▶ The exercise
Reproduce the lines of the records below verbatim, from the line containing "Where should I click to: Click the Save" through the line containing "(x=365, y=30)", with both of those lines included.

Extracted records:
┄┄┄┄┄┄
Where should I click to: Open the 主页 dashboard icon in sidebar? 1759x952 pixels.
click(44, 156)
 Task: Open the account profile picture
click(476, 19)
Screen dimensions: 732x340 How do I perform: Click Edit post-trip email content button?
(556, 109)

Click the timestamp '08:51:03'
┄┄┄┄┄┄
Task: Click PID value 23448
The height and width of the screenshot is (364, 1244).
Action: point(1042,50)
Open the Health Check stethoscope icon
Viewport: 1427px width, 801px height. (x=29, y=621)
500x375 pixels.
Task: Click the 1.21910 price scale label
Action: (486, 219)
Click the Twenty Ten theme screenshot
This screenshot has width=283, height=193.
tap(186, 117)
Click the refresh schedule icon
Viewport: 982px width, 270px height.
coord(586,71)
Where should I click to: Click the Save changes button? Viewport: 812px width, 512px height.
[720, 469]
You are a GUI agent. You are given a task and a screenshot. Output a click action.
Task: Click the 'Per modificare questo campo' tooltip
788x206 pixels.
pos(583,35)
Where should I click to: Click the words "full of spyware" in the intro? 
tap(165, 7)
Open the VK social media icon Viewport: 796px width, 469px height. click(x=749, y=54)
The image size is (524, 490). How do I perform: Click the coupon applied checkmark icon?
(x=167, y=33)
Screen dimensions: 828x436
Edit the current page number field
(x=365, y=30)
┄┄┄┄┄┄
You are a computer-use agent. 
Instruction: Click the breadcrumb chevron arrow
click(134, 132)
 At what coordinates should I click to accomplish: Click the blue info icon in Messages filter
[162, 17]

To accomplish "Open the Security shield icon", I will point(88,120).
┄┄┄┄┄┄
▶ Result of the exercise
Where should I click to: Click the Save changes button? Viewport: 812px width, 512px height.
[720, 469]
You are a GUI agent. You are given a task and a screenshot. Output a click action.
Task: Click the 'Per modificare questo campo' tooltip
788x206 pixels.
pos(583,35)
Where should I click to: Click the words "full of spyware" in the intro? 
tap(165, 7)
Open the VK social media icon Viewport: 796px width, 469px height. click(x=749, y=54)
The image size is (524, 490). How do I perform: Click the coupon applied checkmark icon?
(x=167, y=33)
Screen dimensions: 828x436
Edit the current page number field
(x=365, y=30)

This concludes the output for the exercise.